Estamos hechos de todas las personas que han atravesado nuestra vida,
y de todos los momentos que han dejado una huella bien profunda, sobre la
corteza de nuestra alma. Por eso mismo no me arrepiento de nada.
No me arrepiento de todas esas veces que grité con la mirada, de esos
vinitos de más, que siempre te hacen hablar más de la cuenta, de haberle dado
mis peores lunas a alguien que ni siquiera merecía mis días de sol, de esas
discusiones que al fin y al cabo nunca llevaron a ninguna parte.

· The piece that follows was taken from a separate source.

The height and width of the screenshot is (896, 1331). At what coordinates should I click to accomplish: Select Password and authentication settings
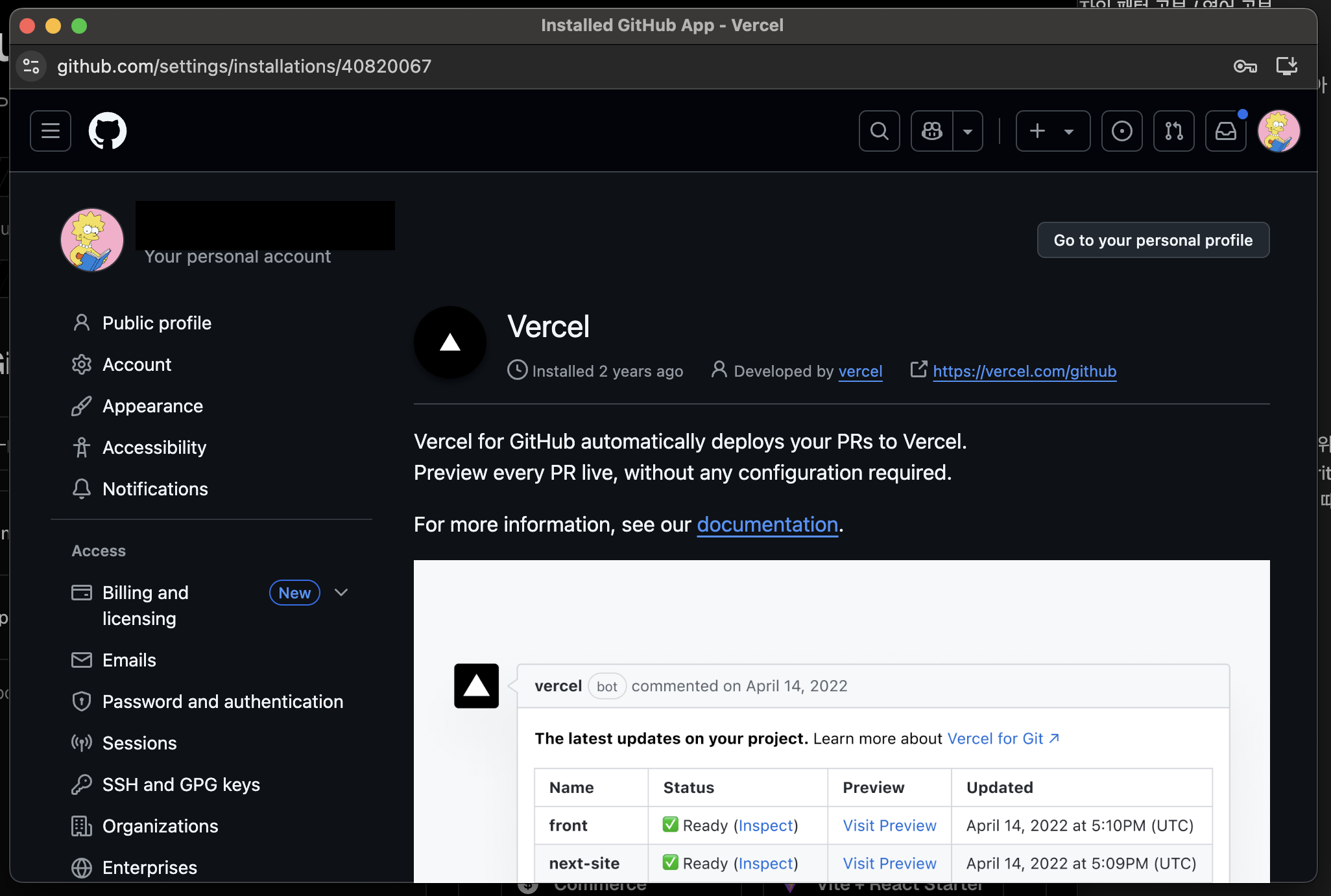[222, 701]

No me
arrepiento de haberme lanzado al abismos con los ojos cerrados, sin saber, si
quien había abajo, me iba a coger en brazos, o me iba a dejar caer; no me
arrepiento de todos los portazos que he dado, ni de todas las ventanas que he
dejado abiertas, por si volvías.
Soy un rompecabezas de todos mis golpes pero también de todas mis
victorias.
Mi alma lleva incrustadas noches de verano bajo las estrellas, y
frente al lago (espejo de la luna); el primer amor sincero; abrazos que curaron
más que palabras; viajes que me bañaron en arte; kilómetros superados y
pisoteados; muros derribados a base de pequeños golpes; flores deshojadas que
terminaron en un “sí me quiere”.
No cambiaría por nada del mundo a ninguna de las personas que, como
estrellas fugaces, han pasado volando por mi caos, dejando su pequeña estela
impregnada en mí. Y aunque algunas me quemaran hasta reducirme a cenizas,
resurgí como resurge un fénix después de morir, y lo conseguí gracias a esas
personas que, en vez de quemarme, me abrazaron con la calidez de quien ama con
el corazón en llamas y vive combinando sonrisa y lágrima.